Le maggiorazioni d'imposta, a qualsiasi titolo previste, sono cumulabili e devono essere applicate alla tariffa base

 

Riduzioni del diritto

 

Il diritto per il servizio delle pubbliche affissioni è ridotto alla metà:

  • per i manifesti riguardanti in via esclusiva lo Stato e gli enti pubblici territoriali e che non rientrano nei casi per i quali è prevista l’esenzione
  • per i manifesti di comitati, associazioni, fondazioni ed ogni altro ente che non abbia scopo di lucro
  • per i manifesti relativi ad attività politiche, sindacali e di categoria, culturali,  sportive, filantropiche e religiose, da chiunque realizzate, con il patrocinio o la partecipazione degli enti pubblici territoriali
  • per i manifesti relativi a festeggiamenti patriottici, religiosi, a spettacoli viaggianti e di beneficenza
  • annunci mortuari.

Le riduzioni d'imposta non sono cumulabili.

 

Esenzioni

 

Sono esenti dal diritto:

  • i manifesti riguardanti e attività istituzionali del comune da esso svolte in via esclusiva, esposti nell’ambito del proprio territorio
  • i manifesti delle autorità militari relativi alle iscrizioni nelle liste di leva, alla chiamata ed ai richiami alle armi
  • i manifesti dello Stato, delle regioni e delle  province in materia di tributi
  • i manifesti delle autorità di polizia in materia di sicurezza
  • i manifesti relativi ad adempimenti di legge in materia di referendum, elezioni politiche per il parlamento europeo, regionali, amministrative

ogni altro manifesto la cui affissione sia obbligatoria per legge.

 

Come e quando effettuare il versamento

Il versamento deve avvenire prima dell'affissione. L'affissione avverrà solo con la presentazione da parte del contribuente del versamento dovuto e della consegna dei manifesti e a seconda della disponibilità degli spazi.

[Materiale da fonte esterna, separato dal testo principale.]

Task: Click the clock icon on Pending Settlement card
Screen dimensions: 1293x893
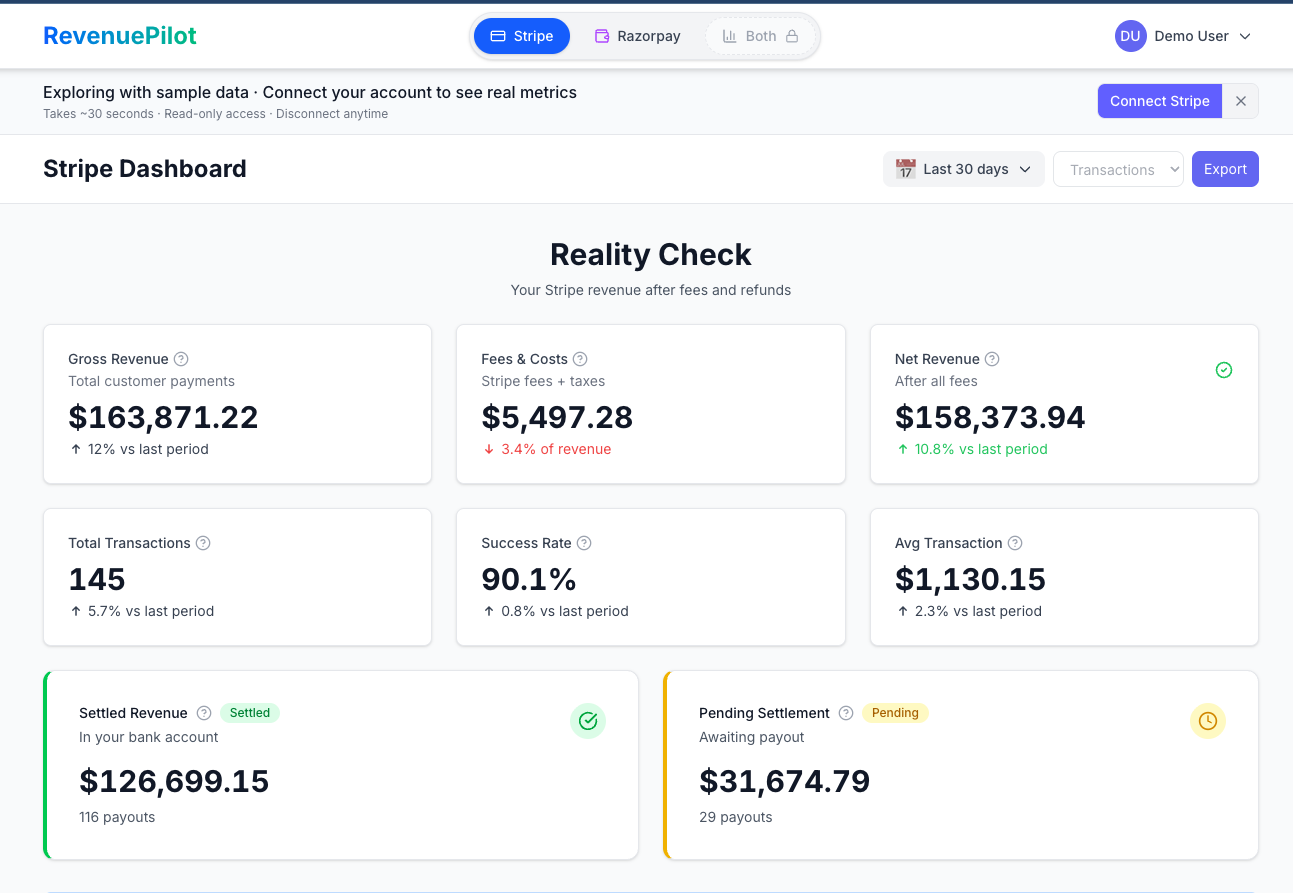Action: tap(1208, 721)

Il versamento andrà effettuato su Conto Corrente Postale n. 13763255, 

IBAN : IT 39 E 07601 11200 000013763255

Bollettini precompilati sono disponibili presso l'ufficio addetto alle prenotazioni e presso l'ufficio tributi.

 

Rimborso dei diritti

Nel caso di mancanza di spazi disponibili o di ritardo nell'effettuazione della affissione superiore a dieci giorni o di forza maggiore per avverse condizioni atmosferiche, il committente può annullare la commissione senza alcun onere a suo carico ed il Comune è tenuto a rimborsare le somme versate.

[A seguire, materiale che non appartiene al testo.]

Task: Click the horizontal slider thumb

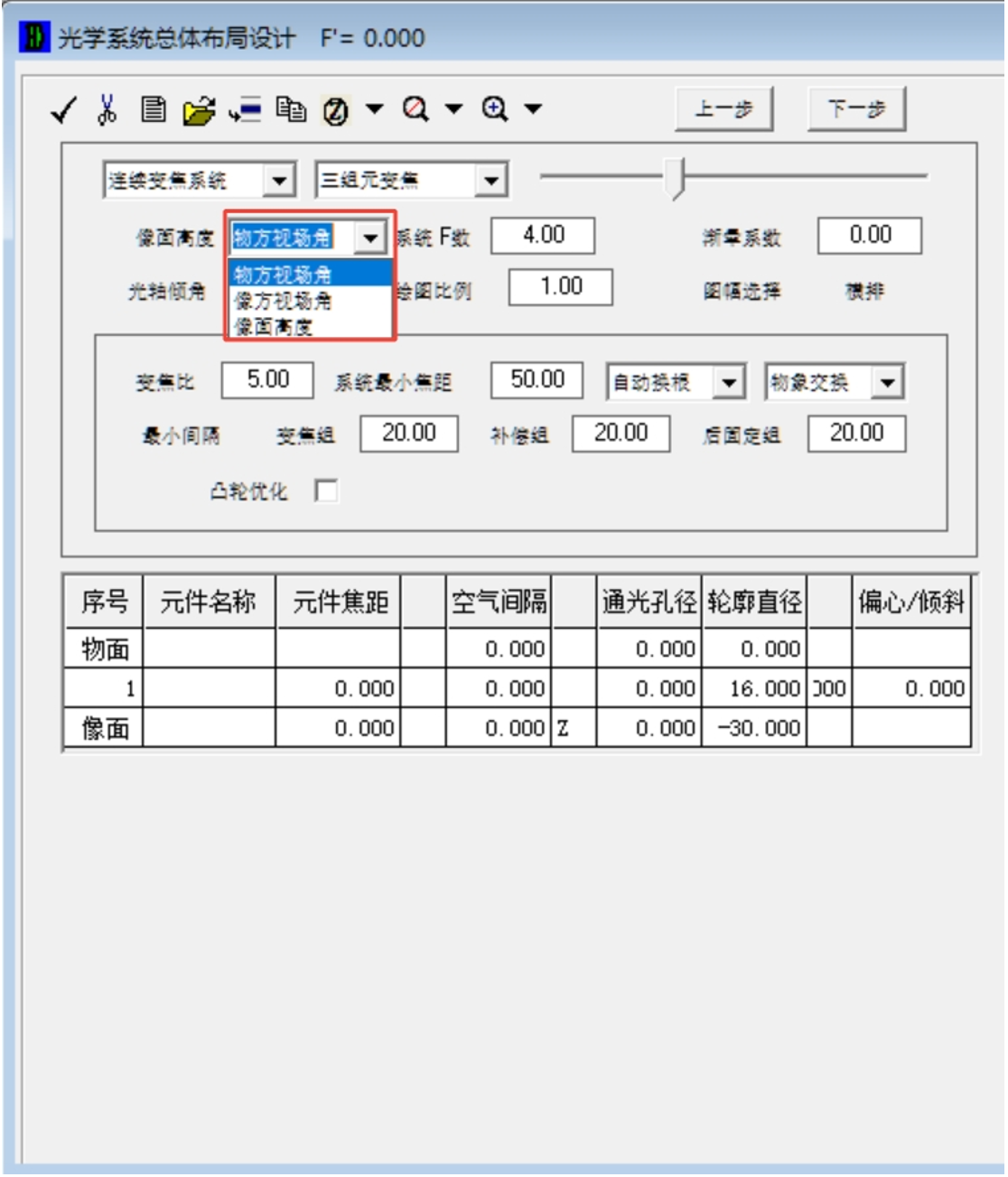Action: pos(675,177)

Il committente ha la facoltà di annullare la richiesta di affissione prima che venga eseguita e il Comune è tenuto a rimborsare la metà della somma versata.

Normativa di riferimento

Regolamento degli Impianti di Pubblicità 

(Delibera di G. C. n. 20 del 13.03.1995)

Regolamento per la disciplina dell’imposta sulla pubblicità e sulle pubbliche affissioni

(Delibera di G. C. n. 33 del 29.06.1994)

  • D.Lgs. 15 Novembre 1993, n. 507.
  • Legge 28 Dicembre 2001, n. 448 "Legge finanziaria 2002" Articolo 10.
  • Legge 27 Febbraio 2002, n. 16, Art. 5 - bis.
  • Legge 24 Aprile 2002, n. 75, Art. 2 - bis.